Police chiefs announce new regional approach to property crimes
Updated On: Apr 03 2013 07:58:40 PM CDT
As the Washington State Patrol auto theft unit was executing a warrant on a chop shop in North Spokane, regional law enforcement leaders were announcing a new approach to cracking down on property crimes Wednesday morning.
Spokane County Sheriff Ozzie Knezovich, in announcing the new regional approach along with chiefs of police from both sides of the Washington - Idaho border, said that a regional approach to property crimes is needed because "their criminals are our criminals" and that the criminals "know no boundaries."
The police chiefs from both Liberty Lake and Airway Heights echoed Knezovich's concerns, saying that criminals don't respect jurisdictional boundaries, making interagency cooperation and sharing of crime intelligence essential.

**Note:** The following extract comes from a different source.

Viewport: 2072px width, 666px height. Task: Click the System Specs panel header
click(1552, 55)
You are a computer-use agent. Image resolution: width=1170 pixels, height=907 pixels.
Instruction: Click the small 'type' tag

The chiefs of police rattled off a laundry list of issues each community faces. For example in Cheney, auto theft is a big problem, while in Kootenai County theft of copper from power lines is a major problem.
Spokane Police Chief Frank Straub pointed to the quick response to a woman holding a burglar at gunpoint early Wednesday morning as a success in data-driven policing. He said that through crime analysis they position officers where they're needed most, leading to the quick response to the scene and apprehension of the burglar.
Knezovich added that not only do policing efforts need to be stepped up regionally, but the justice system needs to step up with stricter sentencing guidelines for repeat offenders, adding that current guidelines are not harsh enough.
"How many times do we have to arrest these people?" he asked.
Straub added that in addition to policing and looking at sentencing guidelines, property crimes are fueled by mental health and addiction issues, so addressing both of those are key to helping combat property crimes as well.
Coincidentally the press conference was happening simultaneously to a chop shop bust in North Spokane being run by the Washington State Patrol auto theft unit.